The requirement to both educate women and provide accurate information on the impact of any alteration to screening programmes can be illustrated by the psychosocial impact the addition to or replacement of LBC with HPV for primary screening or for triage which can cause additional stress and anxiety for those participating in the screening programme(41–43). Unfortunately the discrepancy between society’s expectation of screening programmes and actual sensitivities exist demonstrating the importance of public education(44). It is worth noting too that physicians and healthcare professionals are frequently under informed about the benefits and limitations of screening programmes(45, 46), and confusion can easily arise. While screening is an extraordinary measure that saves lives, it is important to understand its fundamental limitations and nuances, so that maximum benefit can be derived from any national programme and misunderstandings minimised.
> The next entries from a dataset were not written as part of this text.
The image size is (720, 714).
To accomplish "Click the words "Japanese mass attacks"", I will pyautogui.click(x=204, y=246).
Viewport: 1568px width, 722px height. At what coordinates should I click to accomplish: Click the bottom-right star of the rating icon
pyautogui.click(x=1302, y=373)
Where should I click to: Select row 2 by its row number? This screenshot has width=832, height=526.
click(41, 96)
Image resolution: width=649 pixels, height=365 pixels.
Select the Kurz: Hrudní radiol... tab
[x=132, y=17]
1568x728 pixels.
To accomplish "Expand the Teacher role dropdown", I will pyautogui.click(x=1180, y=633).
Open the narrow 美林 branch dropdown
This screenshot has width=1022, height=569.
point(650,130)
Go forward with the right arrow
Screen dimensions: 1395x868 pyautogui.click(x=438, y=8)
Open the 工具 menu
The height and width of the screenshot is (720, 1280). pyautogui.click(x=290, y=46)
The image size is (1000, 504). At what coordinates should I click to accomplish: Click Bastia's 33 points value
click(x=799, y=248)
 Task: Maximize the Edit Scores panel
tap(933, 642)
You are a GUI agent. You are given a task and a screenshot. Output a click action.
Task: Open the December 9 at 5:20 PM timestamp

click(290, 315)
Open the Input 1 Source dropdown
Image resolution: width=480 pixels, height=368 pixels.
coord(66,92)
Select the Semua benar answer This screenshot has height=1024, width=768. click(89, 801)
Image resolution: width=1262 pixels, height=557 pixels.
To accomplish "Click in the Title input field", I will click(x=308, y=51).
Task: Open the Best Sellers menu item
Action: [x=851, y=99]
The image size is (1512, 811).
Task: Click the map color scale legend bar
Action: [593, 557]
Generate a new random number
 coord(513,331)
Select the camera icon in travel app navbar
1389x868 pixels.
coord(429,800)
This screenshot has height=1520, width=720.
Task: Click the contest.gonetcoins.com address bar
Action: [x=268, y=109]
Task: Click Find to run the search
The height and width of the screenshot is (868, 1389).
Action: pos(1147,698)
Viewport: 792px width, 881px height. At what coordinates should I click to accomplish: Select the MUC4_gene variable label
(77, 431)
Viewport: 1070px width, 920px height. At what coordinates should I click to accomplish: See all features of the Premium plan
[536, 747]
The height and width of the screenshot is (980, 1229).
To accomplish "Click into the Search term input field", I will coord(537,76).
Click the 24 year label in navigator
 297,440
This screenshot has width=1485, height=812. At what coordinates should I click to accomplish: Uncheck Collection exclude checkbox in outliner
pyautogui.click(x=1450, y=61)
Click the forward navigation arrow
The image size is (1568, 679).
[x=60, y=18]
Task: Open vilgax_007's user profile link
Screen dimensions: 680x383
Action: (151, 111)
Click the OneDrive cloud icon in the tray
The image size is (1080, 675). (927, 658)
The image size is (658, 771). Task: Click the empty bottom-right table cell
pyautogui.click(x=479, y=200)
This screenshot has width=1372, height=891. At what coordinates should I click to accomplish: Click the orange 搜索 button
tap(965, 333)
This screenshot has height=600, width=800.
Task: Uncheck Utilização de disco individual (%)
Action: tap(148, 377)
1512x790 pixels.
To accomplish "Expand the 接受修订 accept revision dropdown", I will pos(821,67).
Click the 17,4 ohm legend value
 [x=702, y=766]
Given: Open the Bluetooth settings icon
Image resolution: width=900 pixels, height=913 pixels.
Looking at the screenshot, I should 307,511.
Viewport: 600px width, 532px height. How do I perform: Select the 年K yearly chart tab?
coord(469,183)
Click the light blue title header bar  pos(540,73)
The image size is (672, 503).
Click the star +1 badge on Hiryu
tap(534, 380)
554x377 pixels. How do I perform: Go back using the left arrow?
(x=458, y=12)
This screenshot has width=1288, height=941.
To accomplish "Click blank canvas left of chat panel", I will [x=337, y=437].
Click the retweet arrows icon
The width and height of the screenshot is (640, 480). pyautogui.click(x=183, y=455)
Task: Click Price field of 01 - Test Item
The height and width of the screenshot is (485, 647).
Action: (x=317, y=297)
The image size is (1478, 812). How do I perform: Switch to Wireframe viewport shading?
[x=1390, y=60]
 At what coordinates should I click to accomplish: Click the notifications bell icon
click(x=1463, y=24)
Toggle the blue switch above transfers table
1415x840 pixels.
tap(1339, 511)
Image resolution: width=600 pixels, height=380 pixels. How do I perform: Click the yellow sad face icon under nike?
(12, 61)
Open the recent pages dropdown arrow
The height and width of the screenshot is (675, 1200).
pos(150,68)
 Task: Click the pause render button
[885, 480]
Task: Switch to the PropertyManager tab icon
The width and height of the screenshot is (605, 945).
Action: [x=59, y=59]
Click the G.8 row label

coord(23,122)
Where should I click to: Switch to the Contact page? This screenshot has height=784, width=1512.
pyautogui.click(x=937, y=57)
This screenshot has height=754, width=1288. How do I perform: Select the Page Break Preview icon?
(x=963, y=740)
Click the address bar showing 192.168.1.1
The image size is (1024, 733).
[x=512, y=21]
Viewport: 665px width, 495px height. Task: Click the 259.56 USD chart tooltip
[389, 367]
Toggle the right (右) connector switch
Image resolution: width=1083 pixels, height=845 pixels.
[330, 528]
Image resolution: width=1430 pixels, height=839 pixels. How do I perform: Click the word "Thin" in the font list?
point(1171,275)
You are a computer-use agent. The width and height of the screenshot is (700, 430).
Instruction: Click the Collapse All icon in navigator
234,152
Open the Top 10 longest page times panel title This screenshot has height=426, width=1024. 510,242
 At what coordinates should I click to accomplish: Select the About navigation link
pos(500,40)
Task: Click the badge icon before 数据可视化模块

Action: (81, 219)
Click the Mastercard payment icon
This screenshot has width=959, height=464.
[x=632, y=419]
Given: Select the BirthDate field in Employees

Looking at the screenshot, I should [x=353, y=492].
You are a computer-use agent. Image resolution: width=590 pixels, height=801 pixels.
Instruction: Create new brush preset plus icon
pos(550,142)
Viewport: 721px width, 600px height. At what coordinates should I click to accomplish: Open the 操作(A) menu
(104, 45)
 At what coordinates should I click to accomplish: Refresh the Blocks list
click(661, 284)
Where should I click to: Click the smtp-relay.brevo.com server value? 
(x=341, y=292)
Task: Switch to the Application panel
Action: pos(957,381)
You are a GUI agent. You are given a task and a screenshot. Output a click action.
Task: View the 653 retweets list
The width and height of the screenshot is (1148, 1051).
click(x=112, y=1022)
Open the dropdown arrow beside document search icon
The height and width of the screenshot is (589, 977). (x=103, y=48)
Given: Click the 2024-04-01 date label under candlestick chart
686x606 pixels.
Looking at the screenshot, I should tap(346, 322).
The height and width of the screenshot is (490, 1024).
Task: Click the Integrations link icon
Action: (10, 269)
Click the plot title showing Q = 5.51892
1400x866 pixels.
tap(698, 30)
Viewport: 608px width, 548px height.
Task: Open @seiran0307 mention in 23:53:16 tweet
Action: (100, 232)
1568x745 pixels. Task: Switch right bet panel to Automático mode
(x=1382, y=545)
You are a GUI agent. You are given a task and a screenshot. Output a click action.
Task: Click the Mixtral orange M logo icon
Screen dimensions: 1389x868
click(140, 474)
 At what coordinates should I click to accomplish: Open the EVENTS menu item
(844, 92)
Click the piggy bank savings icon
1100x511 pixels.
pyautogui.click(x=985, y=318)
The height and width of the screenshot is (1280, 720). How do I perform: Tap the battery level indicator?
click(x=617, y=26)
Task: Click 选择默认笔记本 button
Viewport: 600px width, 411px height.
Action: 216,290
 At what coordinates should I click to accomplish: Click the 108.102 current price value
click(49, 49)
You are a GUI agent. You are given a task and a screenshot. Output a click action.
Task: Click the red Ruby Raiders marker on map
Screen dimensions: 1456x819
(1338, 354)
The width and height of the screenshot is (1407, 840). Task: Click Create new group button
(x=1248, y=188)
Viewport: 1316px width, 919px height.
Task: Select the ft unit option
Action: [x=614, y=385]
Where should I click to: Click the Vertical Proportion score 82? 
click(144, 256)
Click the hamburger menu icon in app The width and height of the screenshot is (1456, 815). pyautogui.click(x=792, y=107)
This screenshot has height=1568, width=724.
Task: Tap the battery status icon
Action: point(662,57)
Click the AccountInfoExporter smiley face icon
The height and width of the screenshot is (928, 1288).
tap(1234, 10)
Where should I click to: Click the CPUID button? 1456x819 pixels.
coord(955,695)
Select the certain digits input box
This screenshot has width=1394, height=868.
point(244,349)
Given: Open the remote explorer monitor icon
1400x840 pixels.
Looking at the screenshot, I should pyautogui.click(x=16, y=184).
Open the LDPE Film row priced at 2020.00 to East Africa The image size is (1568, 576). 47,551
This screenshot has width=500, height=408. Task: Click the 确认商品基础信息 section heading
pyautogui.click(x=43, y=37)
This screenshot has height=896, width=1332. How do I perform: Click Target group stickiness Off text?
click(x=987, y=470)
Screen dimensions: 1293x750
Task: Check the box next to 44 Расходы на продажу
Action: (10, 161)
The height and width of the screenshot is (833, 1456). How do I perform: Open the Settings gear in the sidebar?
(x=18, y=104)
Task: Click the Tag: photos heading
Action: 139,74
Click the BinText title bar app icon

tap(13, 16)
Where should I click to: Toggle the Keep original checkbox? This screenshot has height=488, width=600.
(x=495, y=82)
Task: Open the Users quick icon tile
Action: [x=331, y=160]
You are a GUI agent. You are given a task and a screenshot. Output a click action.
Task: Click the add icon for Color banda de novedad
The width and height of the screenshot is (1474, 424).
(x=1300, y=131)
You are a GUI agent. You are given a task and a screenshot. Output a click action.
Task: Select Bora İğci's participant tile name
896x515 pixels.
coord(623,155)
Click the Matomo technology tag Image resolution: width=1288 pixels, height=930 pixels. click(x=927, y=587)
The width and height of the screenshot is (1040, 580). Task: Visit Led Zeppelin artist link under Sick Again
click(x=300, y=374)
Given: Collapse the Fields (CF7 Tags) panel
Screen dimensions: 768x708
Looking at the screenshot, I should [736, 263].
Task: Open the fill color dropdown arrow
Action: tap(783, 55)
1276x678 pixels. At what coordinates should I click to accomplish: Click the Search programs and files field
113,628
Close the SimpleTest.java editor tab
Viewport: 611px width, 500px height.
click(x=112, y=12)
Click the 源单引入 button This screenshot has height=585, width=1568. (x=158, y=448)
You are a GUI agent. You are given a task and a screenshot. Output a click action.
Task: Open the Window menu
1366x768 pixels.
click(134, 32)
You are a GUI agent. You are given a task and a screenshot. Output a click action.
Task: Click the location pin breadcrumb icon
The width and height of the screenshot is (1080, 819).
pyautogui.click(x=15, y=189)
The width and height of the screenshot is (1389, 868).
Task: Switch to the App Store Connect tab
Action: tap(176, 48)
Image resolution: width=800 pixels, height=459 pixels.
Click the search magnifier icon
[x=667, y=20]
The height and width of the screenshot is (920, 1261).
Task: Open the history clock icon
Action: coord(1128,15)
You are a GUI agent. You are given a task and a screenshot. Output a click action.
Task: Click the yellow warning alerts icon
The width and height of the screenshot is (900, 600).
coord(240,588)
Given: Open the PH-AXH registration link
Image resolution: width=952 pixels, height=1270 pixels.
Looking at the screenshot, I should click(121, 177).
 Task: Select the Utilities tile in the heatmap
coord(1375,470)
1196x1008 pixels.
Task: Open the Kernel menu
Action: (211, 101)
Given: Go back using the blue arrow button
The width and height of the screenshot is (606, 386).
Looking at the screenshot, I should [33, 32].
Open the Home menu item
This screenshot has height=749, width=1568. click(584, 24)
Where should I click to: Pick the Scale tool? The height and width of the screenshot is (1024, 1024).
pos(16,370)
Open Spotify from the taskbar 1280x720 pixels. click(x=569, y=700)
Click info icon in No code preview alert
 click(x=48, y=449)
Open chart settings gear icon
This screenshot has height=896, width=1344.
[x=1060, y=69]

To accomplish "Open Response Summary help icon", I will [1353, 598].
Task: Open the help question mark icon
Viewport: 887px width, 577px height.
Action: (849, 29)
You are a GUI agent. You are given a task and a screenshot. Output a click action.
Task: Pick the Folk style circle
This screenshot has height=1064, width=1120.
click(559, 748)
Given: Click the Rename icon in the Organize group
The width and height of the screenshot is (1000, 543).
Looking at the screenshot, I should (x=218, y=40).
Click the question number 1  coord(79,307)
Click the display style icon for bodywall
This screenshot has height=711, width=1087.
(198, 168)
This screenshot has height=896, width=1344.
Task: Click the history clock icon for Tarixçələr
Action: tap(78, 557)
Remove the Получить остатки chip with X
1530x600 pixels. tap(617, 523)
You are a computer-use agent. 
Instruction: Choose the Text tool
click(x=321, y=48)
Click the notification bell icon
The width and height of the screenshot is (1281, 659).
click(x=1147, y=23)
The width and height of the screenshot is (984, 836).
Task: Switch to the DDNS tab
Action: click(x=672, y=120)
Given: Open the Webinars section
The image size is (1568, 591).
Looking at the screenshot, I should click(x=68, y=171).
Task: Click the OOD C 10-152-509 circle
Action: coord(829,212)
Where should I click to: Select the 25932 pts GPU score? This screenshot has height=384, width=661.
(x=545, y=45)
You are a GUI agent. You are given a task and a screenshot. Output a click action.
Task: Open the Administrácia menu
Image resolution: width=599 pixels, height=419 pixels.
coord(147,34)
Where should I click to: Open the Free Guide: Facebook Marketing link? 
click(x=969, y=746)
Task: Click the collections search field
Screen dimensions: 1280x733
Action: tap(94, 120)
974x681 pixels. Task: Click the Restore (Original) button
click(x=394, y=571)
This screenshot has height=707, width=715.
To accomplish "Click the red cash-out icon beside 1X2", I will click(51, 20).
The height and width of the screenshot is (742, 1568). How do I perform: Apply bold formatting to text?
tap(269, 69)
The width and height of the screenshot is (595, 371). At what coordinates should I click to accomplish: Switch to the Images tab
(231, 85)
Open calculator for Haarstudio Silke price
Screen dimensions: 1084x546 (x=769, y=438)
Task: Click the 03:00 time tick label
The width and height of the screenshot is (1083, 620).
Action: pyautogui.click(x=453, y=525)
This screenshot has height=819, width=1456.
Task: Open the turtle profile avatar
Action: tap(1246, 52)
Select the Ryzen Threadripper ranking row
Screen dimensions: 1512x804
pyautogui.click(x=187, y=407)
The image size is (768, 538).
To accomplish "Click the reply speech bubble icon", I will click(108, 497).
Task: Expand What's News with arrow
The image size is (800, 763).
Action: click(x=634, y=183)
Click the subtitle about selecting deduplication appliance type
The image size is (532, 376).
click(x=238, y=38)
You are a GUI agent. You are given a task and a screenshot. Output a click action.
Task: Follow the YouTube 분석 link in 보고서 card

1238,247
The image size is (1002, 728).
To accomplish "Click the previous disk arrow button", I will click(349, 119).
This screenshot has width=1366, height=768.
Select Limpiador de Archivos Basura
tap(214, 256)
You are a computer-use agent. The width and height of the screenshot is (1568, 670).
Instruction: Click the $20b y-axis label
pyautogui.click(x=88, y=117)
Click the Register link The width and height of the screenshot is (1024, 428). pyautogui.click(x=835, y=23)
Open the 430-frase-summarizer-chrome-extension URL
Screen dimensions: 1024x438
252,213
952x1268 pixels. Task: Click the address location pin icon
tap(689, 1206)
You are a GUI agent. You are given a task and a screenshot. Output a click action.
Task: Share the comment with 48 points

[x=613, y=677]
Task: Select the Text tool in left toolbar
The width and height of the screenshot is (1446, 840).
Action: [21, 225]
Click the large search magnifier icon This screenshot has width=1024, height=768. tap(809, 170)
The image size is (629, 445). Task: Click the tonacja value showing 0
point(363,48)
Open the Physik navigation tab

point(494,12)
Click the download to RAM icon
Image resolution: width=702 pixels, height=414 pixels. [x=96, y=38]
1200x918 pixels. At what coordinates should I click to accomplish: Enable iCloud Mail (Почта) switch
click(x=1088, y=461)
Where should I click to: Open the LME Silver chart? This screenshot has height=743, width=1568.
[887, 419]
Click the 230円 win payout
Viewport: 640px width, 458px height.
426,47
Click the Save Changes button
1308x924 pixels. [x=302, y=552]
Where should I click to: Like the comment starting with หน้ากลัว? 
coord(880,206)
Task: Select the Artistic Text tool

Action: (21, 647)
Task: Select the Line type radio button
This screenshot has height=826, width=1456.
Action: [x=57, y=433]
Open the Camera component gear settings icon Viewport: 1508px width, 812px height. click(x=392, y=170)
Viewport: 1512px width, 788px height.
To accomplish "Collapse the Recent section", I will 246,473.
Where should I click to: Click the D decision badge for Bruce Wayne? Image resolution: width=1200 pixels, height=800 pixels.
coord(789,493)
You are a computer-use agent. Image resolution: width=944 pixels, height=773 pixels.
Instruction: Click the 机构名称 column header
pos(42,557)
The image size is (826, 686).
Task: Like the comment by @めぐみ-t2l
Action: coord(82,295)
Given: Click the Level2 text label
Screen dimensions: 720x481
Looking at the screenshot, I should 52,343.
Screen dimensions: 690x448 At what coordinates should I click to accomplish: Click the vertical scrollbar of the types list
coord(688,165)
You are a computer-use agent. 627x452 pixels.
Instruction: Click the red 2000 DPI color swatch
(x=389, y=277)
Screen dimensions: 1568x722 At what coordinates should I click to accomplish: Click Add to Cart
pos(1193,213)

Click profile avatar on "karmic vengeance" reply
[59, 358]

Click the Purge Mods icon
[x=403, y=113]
Cervical screening comes with some inherent uncertainty, irrespective of the modality employed. While this work should help elucidate some optimum strategies for screening, the reality is that screening, while life-saving, cannot be expected to be perfect. It is worth being clear that perfect detection is a mathematical impossibility, and this is demonstrated in the appendix. There is an inherent trade-off in strategies to increase detection, as they inevitably lead to a disproportionate rise in false positives, with needless over-treatment. This is particularly relevant in the context of the legal requirement in some jurisdictions, such as Ireland where following legal action over missed cancer diagnosis, the high court ruled that screeners must have ’absolute confidence’ in negative results(10), despite multiple investigation showing the labs in question were operating to high standard and no negligence was committed.
Such a stipulation is impossible, and as this analysis shows, even striving to get arbitrarily close to this standard is likely to result in more harm than good. This is neither conducive to public health, nor sustainable. It also has potential to muddy public expectation and understanding of screening, and what it can realistically achieve. Screening is a vital undertaking if we are to reduce cervical cancer mortality, and its strengths and limitations must be seen in context so that benefit can be maximised. The results of this analysis should prove useful in optimising approaches and demonstrating the complexities of different implementations so informed decisions can be made.